On the other hand, the reproduction of the recorded data is carried out in such a way that a laser beam lower in power than that in recording and erasing operation is irradiated to a portion of the recording medium to rotate a polarization plane of the reflected light or transmitted light of the irradiated laser beam according to the recording state, i.e. direction of magnetization of the recording film 73, which the rotation of the polarization plane takes place due to a magneto-optical effect, so called Kerr effect or Faraday effect. The rotation of the polarization plane is detected as a variation in light intensity by using an analyzer.
Furthermore, with regard to magnetic materials of the recording film 73, in order to implement high-density recording by reducing the interference between the magnetization in opposite directions, there is used a magnetic material having a perpendicular magnetic anisotropy as the recording film 73 for the magneto-optical recording medium.
Conventionally, as a recording film for the magneto-optical recording medium, there have been available some types of films: (1) rare-earth-transition-metal alloy magnetic films, such as TbFeCo; (2) Mn alloy magnetic films, such as MnBi; (3) oxide magnetic films, such as YIG, and the like.

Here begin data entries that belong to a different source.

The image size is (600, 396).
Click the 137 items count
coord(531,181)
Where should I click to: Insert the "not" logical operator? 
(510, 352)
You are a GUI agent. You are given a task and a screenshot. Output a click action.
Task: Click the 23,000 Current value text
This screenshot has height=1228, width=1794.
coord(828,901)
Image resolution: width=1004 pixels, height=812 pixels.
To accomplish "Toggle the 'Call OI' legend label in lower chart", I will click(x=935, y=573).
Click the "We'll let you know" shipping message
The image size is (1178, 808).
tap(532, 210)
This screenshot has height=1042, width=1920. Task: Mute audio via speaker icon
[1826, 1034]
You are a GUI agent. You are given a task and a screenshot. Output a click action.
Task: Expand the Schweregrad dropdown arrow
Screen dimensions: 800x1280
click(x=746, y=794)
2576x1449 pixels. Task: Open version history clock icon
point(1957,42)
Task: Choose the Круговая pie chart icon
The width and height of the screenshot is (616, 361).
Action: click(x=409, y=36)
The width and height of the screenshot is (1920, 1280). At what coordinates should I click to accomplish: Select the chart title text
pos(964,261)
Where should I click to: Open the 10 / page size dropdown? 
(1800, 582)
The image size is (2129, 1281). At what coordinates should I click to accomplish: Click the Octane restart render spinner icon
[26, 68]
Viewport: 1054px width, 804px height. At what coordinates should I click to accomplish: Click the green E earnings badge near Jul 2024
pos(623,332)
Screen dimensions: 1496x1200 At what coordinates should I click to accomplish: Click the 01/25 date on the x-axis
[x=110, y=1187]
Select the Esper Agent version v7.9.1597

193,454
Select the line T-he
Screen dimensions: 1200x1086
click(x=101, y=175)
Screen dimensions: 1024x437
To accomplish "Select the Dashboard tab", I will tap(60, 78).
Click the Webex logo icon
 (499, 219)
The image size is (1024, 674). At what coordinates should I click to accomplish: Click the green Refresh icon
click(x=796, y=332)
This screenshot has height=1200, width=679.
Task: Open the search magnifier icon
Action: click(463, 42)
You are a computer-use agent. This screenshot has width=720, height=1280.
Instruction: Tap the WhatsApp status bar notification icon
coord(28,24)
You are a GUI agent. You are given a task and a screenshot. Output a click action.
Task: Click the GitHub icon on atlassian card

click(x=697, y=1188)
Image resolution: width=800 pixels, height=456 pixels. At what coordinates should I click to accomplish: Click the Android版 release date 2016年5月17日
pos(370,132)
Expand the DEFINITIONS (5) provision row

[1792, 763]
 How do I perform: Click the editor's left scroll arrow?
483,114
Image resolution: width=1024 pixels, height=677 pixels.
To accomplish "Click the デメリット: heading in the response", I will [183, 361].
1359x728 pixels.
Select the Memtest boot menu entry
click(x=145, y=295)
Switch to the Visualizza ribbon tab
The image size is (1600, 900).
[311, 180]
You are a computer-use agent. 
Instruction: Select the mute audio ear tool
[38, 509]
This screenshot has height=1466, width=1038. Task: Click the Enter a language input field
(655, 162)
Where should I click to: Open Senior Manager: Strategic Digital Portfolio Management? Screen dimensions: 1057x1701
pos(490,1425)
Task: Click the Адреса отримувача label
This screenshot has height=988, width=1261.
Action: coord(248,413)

Among such conventional recording films for the magneto-optical recording medium, when using the films of type (1), although the type (1) films are amorphous and therefore there are such advantages that the films are free of noise generation due to crystal grain boundaries during reproduction and there can be rather readily obtained perpendicular magnetic anisotropy films, yet there are problems of inferiority in resistances to oxidation and corrosion and having not so substantially great magneto-optical effect. Regarding these problems, in order to improve the oxidation and corrosion resistances, there has been taken such means that the recording film is protected with protective films 72 and 74 formed of an oxide film such as SiO.sub.2, or a nitride film such as SiN, as shown in FIG. 9. Also, in order to make up for the lack of magneto-optical effect, the film thickness of the protective film 72 in the incident side of reproducing light is so selected that the quantity of reflected light becomes minimum in relation to its refractive index, thereby enhancing the apparent Kerr effect. Alternatively, as shown in FIG. 10, a reflective film 75 is provided behind the recording film 73 having such a thickness as to transmit the reproducing light to some extent, thereby forming an arrangement that takes advantages of the Faraday effect as well as Kerr effect of the recording film 73. These measures, however, do not suffice for the magneto-optical effect. In particular, since the Kerr rotation angle decreases as the wavelength of light is made shorter, it is impossible to implement higher-density recording by use of shorter-wavelength laser beams.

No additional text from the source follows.